I won’t do justice in these few words to the insights of Steven Paulikis, who has done a lot of thinking on the subject, but in one sentence – his – he sums up what he has concluded after much study and introspection. In a world that values Good (note the capital “G”), the enemy is Evil. And in a world that is posited to have begun with the forbidden fruit from the Tree of the Knowledge of Good and Evil, baked into our perceptions is the notion that if we could just eliminate evil, all we would have left is good.
I have thought about that conversation a lot since then. The transition from Biblically-based theology to social behavior is as simple as the transition from a capital letter to a lower case letter. It is as simple as the difference between Good versus Evil and good versus evil.
It is important to make a distinction between other obstacles to goodness – injustice, falsehoods, ignorance, wrong behavior, lack of integrity, etc. – and evil. Evil is existential, organic. It cannot be corrected. It must be eradicated. Evil is a pollutant that poisons good. People of good will can correct an injustice, educate themselves out of ignorance, correct bad conduct. But evil is inherent. Like the bloody murder scene cleaned up with bleach on a TV show, the residual is always present and incriminating.
And therefore, evil must be eradicated. In some theologies, evil has an incarnation. It is depicted as a fallen angel, a collector of souls or the ruler of some netherworld.
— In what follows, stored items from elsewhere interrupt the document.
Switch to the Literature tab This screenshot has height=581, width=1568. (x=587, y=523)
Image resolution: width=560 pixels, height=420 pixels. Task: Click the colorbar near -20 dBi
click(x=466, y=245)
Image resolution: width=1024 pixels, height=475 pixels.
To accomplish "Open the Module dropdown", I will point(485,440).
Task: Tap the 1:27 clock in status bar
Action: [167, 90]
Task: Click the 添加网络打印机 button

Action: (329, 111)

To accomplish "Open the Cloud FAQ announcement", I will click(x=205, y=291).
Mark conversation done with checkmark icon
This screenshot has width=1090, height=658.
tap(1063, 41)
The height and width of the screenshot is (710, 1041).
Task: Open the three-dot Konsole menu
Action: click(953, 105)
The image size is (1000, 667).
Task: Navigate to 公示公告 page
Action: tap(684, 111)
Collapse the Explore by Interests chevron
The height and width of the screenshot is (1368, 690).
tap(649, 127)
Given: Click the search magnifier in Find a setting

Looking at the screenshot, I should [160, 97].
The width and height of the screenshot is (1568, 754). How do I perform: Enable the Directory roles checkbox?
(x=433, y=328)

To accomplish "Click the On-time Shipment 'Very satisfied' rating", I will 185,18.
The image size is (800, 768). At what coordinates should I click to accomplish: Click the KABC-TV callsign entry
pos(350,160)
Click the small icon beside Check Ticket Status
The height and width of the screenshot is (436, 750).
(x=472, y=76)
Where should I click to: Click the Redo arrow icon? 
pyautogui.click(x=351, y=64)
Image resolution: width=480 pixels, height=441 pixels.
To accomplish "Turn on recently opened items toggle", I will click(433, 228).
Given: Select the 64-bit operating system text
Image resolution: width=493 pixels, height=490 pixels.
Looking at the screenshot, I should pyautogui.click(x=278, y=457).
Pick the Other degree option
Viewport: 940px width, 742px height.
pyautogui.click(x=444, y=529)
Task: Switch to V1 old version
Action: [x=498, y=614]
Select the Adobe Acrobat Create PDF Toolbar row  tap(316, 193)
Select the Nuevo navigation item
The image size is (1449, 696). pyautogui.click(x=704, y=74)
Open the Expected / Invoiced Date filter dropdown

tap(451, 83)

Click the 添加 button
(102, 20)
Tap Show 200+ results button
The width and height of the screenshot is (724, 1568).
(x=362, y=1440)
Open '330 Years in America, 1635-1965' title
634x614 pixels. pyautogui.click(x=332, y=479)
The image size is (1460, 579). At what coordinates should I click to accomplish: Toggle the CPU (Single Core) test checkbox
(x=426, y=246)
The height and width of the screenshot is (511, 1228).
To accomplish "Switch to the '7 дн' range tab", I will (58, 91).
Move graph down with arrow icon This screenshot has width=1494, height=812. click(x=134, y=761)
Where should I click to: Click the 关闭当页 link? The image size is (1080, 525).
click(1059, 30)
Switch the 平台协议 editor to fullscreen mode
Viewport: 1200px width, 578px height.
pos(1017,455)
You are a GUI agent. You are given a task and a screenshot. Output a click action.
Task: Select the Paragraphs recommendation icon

This demonic creature – sometimes called Satan or the devil or Beelzebub (literally, “lord of the flies,” feeding on offal) – cannot be converted, only defeated. And that defeat, in this world outside of the Garden of Eden, is always temporary. The struggle against evil is perpetual and unrelenting.
A human being who is in league with evil is therefore beyond redemption. Such a person must be eradicated.
I know, it sounds like the premise of “Buffy, the Vampire Slayer,” or any of a number of comic books or horror movie franchises. But those things didn’t come from nowhere. They are merely pop culture iterations of what some faith traditions and the cultures that emerge from them keep simmering in the background. Though the few adherents who carry on about the real presence of Mephistopheles in our world are viewed by most everyone else as fanatics or kooks, the powerful aversion to evil in our culture is not far below the surface for everyone.
Please bear with me as I embrace that notion for a moment. I was raised to believe in the dignity of every human being, created as we were in the image of God. That is, the imprint of the divine is on every person. In that sense (and only in that sense, to my way of thinking), each of us is an incarnation of the Holy One.
I like to think I strive to love God with heart, soul and might, as we are instructed to do. And that love demands at the very least respect for the image of God that has become animated in my neighbors near and far.
What, then, do I do with the paradox of a person I label as evil? Not the obnoxious neighbor, not the bigot, not the criminal, but the irredeemably evil person? Inevitably, unless I am indifferent to evil, I want to wipe it out. If it is a book, I would burn it. If it is a flag, I would destroy it. If it is a person…
What an irony – in my zeal to destroy an evil person, I become an opponent to the image of God imprinted on their soul. And what is the nature of opposing God? Of course, it is evil.
You won’t catch me arguing for moral relativism. Some behaviors, some ideas, some people are wrong, period. But they are not irredeemable. Thanks to my conversation with my accidental lunch partner, I have abandoned describing people as evil, and most things that people believe as well. Evil is contagious. You catch it from yourself.